[Stored items]
• • •

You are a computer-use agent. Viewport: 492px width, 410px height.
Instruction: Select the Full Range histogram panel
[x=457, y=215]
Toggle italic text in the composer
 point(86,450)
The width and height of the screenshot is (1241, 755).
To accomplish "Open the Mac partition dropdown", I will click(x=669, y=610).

• • •

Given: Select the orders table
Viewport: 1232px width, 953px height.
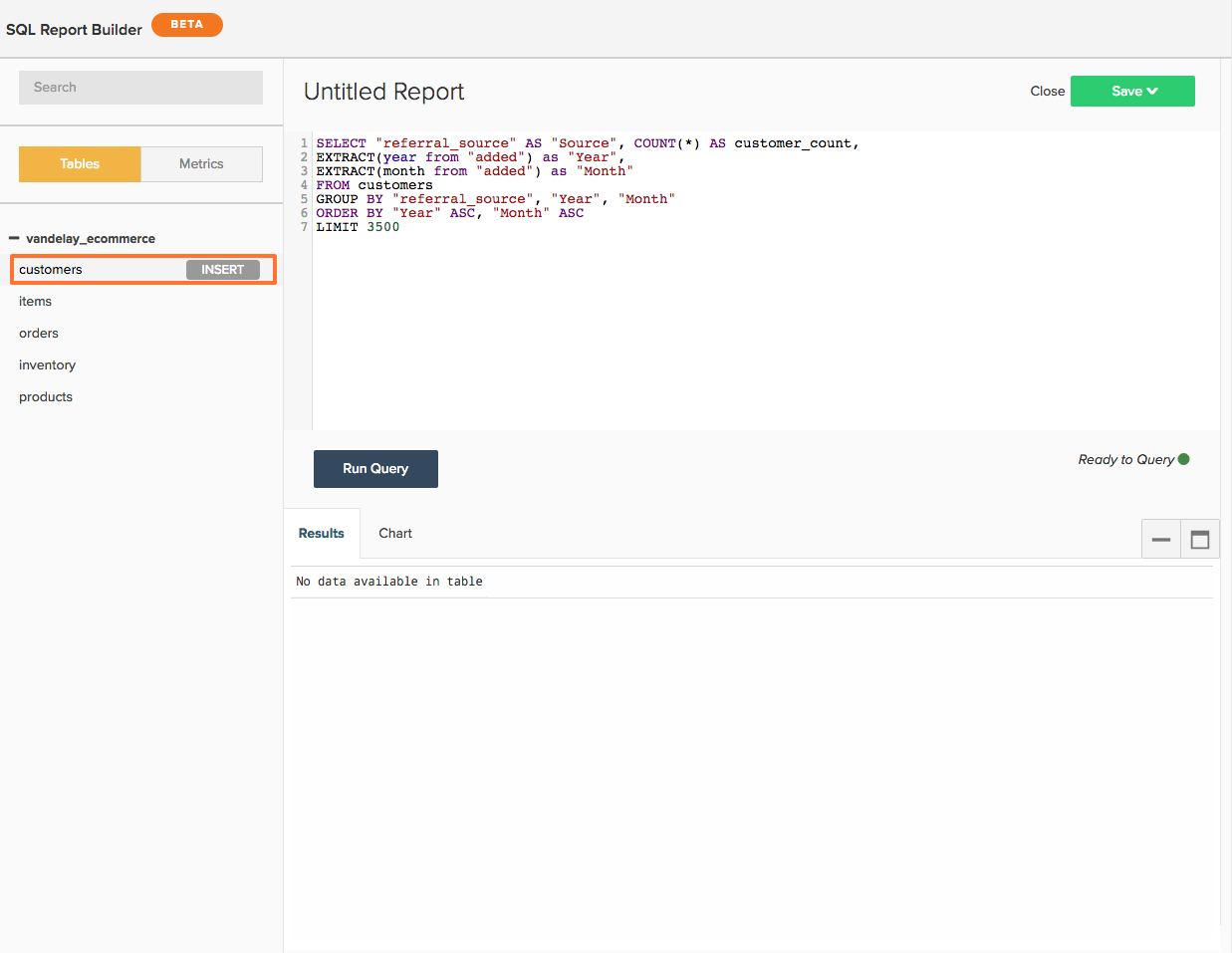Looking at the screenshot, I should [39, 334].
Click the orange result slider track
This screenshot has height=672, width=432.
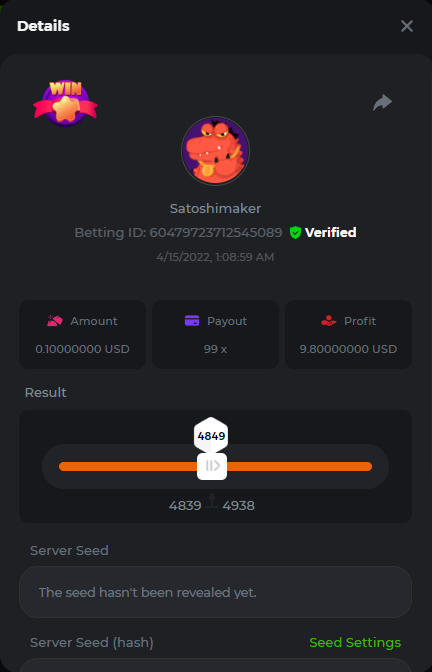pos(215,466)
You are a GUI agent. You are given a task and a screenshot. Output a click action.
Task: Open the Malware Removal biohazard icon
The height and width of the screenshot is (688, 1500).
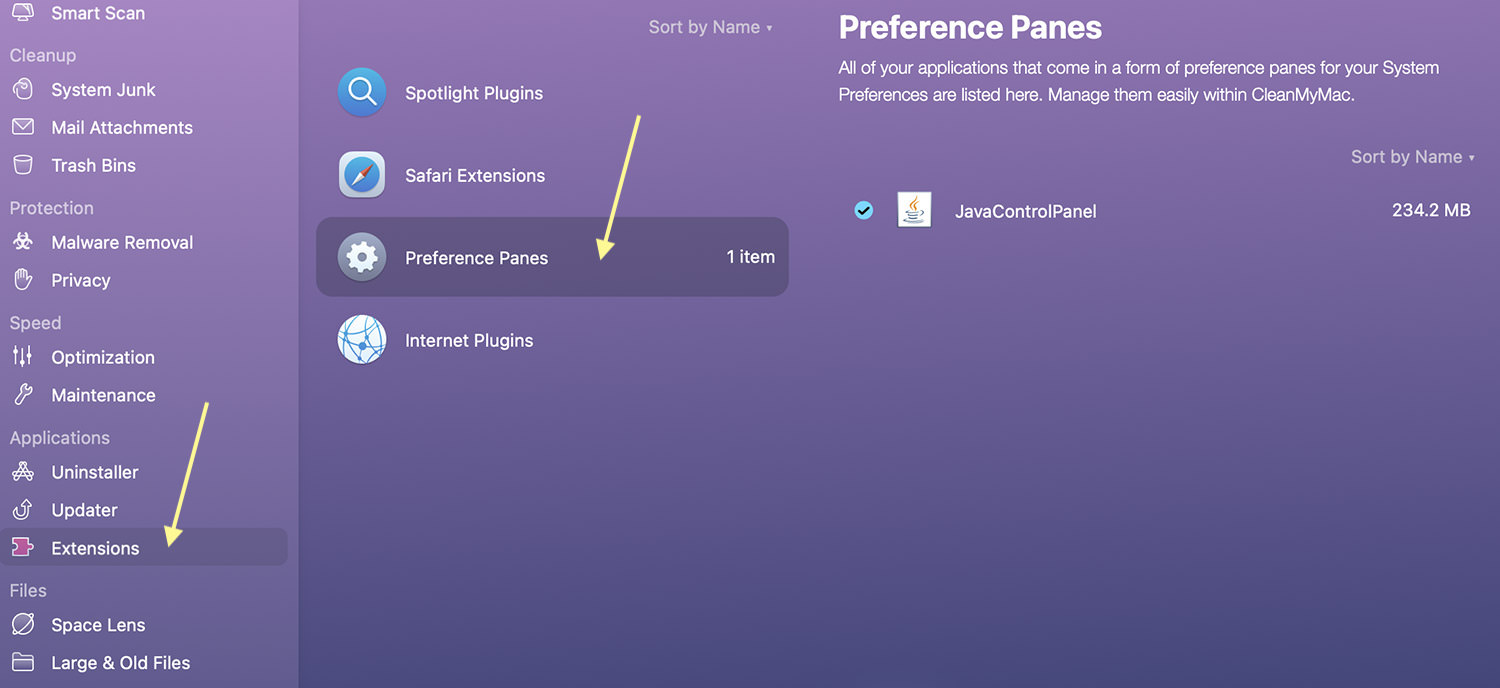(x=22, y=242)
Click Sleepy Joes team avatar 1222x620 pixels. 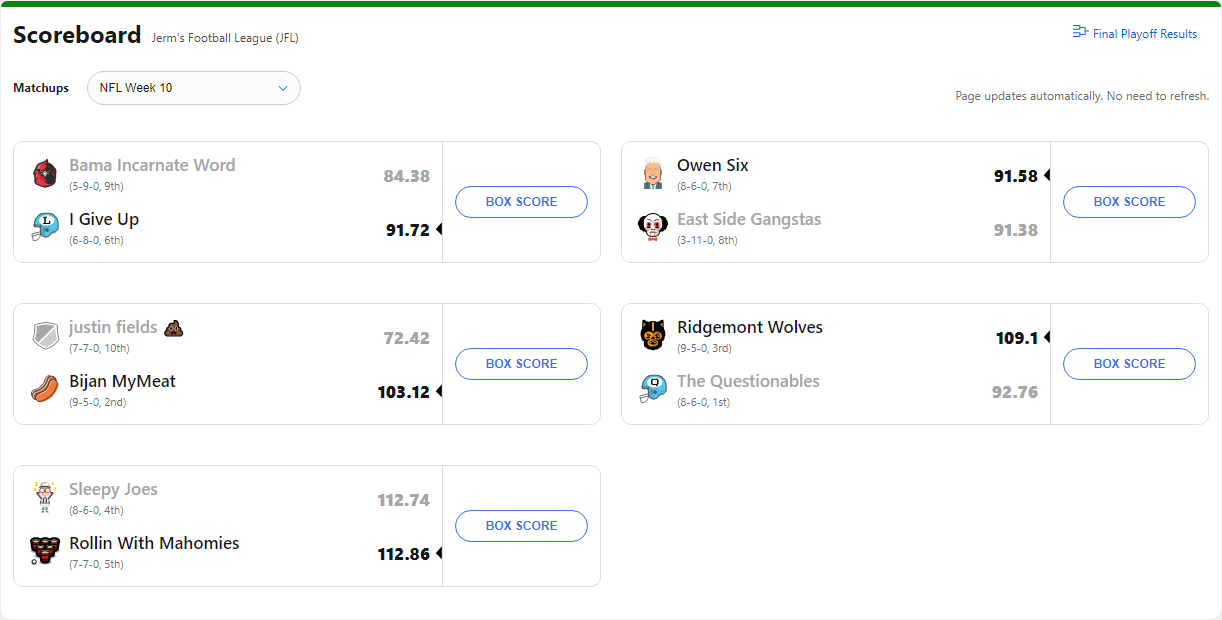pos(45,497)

• • •

### TASK DIRECTIONS:
Your reply is one number: how many lines of the records above contain the word "agent".

### EXERCISE SOLUTION:
2